Le début de la lettre qui suit répond à un des plus graves reproches faits à la correspondance de Konigsmarck, quant à la brutalité des termes et des images. Sophie-Dorothée, pour affinée que soit la forme des siennes, n’en juge pas ainsi.

Elle ne croyait pas devoir exiger de son amant plus de réserve dans l’intimité que n’en gardaient les hommes de ce temps.


Lundi, 20.

« A mon réveil, l’on m’a donné votre lettre, je l’ai trouvée charmante, tendre et telle que je souhaitois. Je vous demande la continuation des sentimens que vous m’y témoignez. Si vous les changez, je ne veux pas vivre un moment. Il n’y a plus que vous qui me fassiez trouver la vie agréable, et depuis vostre départ, je n’ay pas eu un moment de joye. Quand je pense que tous les pas que vous faites vous esloignent de moi, je suis au désespoir. J’ai songé mille fois à vous suivre.

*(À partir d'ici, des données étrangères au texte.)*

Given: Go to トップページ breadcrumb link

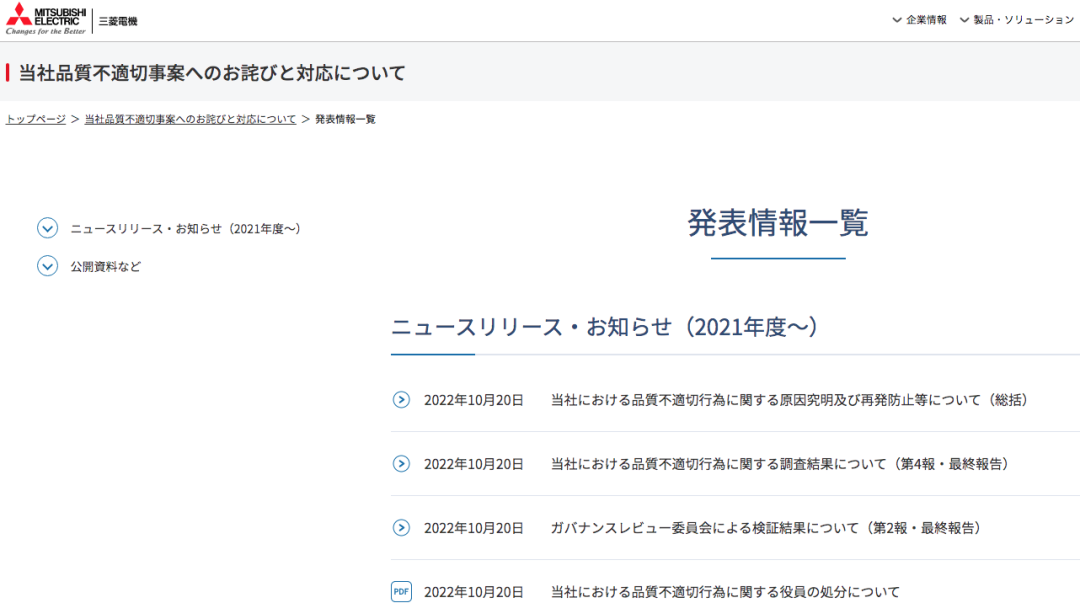Looking at the screenshot, I should coord(36,119).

Que ne donnerois-je point pour le pouvoir faire et pour estre toujours avec vous ; mais je serois trop heureuse et il n’y a point parfaite félicité dans ce monde.

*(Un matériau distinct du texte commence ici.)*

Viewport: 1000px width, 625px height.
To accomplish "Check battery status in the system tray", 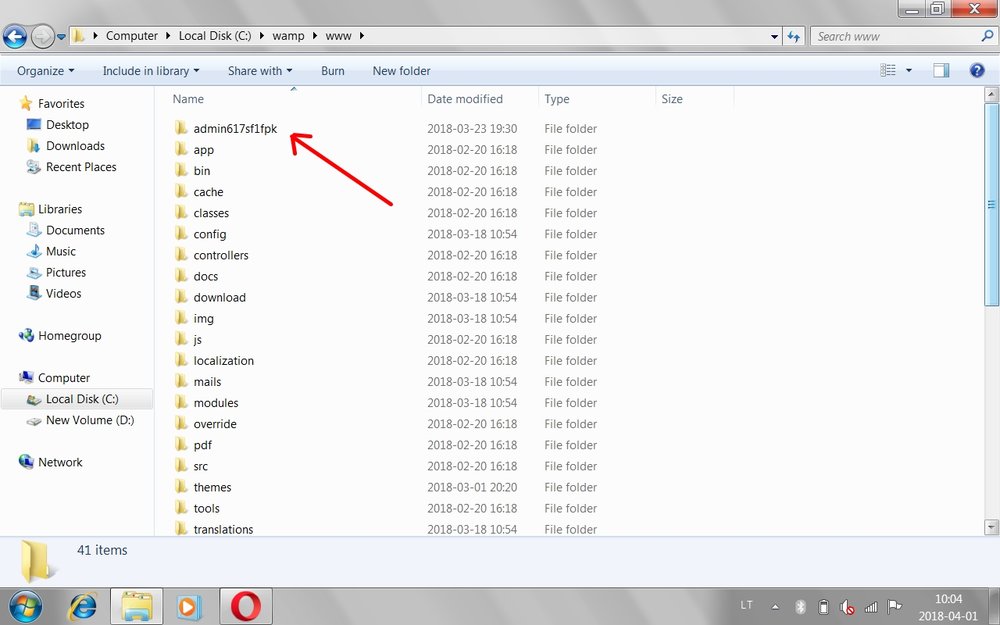I will (823, 606).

« Si quelque chose me peut faire plaisir dans l’estat où je suis, c’est vous bien marquer mon indifférence pour tout le monde et mon sincère attachement pour vous. J’évite tous les hommes, je ne parle qu’aux femmes et je le fais avec un vrai plaisir ; ne m’en ayez point d’obligation, il me seroit impossible d’en user autrement et vous estes trop charmant pour qu’on puisse regarder personne après vous.

«... Je n’ay point sorti de ma chambre, je pars dimanche et j’yrai ce soir prendre congé de la Romaine...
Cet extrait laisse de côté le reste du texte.